Padraig Harrington, who seems a stick-on to succeed Thomas Bjorn as captain, will certainly be happy to know that the core of his side is likely to include Fleetwood, Rory McIlroy, Justin Rose, Jon Rahm, Paul Casey and, of course, Francesco Molinari, the first European player to win five points out of five in the event.
The likes of Tyrrell Hatton, Thorbjorn Olesen and Alex Noren will also be determined to be involved again, of course, after they all enjoyed winning debuts this time around and all three had already started the process of becoming acclimatised to US-style courses and US-style fans before that recent appearance on home soil.
You’d feel quietly confident about Europe having a decent chance at Whistling Straits if they headed to Wisconsin with three-quarters of that team from Le Golf National, especially if the newcomers – and it’s a certainty there will be some rookies as that’s the whole point of having a qualification system rather than a captain picking his 12 players – are going to be players like Lucas Bjerregaard, Eddie Pepperell and Matt Wallace.

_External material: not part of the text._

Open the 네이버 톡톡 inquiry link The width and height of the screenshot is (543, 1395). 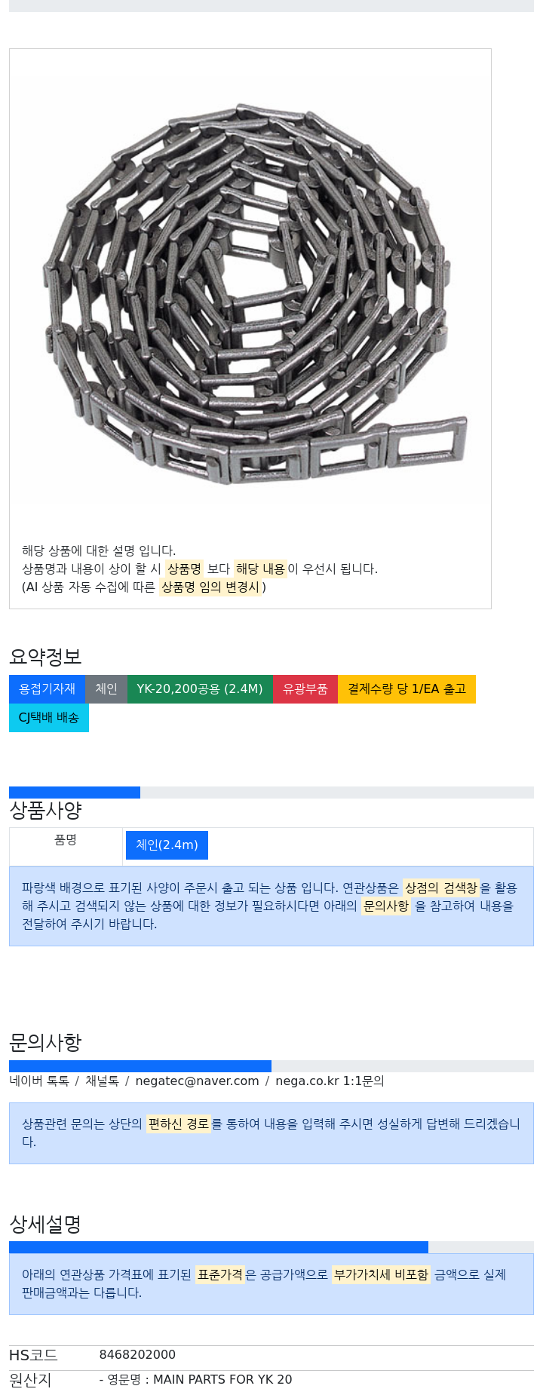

It was no surprise to hear Bjerregaard, speaking in the wake of his Alfred Dunhill Links Championship victory a week past Sunday, saying he’d been inspired by his trip to the Ryder Cup as a spectator. It was exactly the same with his compatriot, Olesen, when he’d been enlisted as a buggy driver by Bjorn, an assistant captain on that occasion before stepping up to become a brilliant winning captain in Paris, at Hazeltine in 2016.
Pepperell had also been invited along to Le Golf National to experience the event’s unique atmosphere but couldn’t attend due to being unwell. You can be assured, though, that the polished performance he produced at Walton Heath to become the British Masters champion on Sunday was also partly the result of sitting at home watching his European Tour peers be part of something really special in a team environment.

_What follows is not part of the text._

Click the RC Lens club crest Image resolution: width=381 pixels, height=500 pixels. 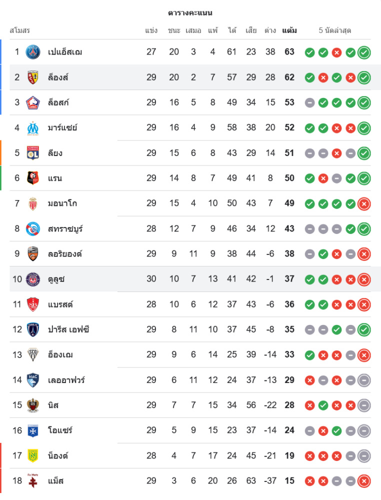(33, 78)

It’s way too early, of course, to even suggest that Bjerregaard and Pepperell will get into the mix for Whistling Straits, but it’s testament to the European Tour that it continues to produce a rich seam of talent, with Wallace, deemed unlucky by some not to have earned a wildcard for this Ryder Cup after winning three times on the circuit this season, another player who looks to have a big future ahead of him. Add in the likes of Rafa Cabrera Bello, Thomas Pieters and Matthew Fitzpatrick, all members of the 2016 team and hungry, no doubt, to get back on to one of the biggest stages in the game after missing out this time around, and Europe certainly have a group of players capable of continuing to defy the odds because, despite what happened in France, you just know how much the United States team is going to be built up for the next one in particular.
Pepperell, of course, joined some of the greats of European golf in being crowned as British Masters champion and what a pity if, as seems likely, the Walton Heath event marked the end of its short resuscitation, having only been restored to the schedule in 2015 after a six-year absence.
It was an inspired decision to get Ian Poulter, Luke Donald, Lee Westwood and Justin Rose to act as hosts at Woburn, The Grove, Close House and Walton Heath respectively with Sky Sports as the title sponsor and, at a time when English golf in particular is riding on the crest of wave, it would be a backward step to lose an event that has played a part in helping shape so many successful careers. Rose, for instance, recorded his second win as a professional in the 2002 event at Woburn and look at what he’s gone on to achieve.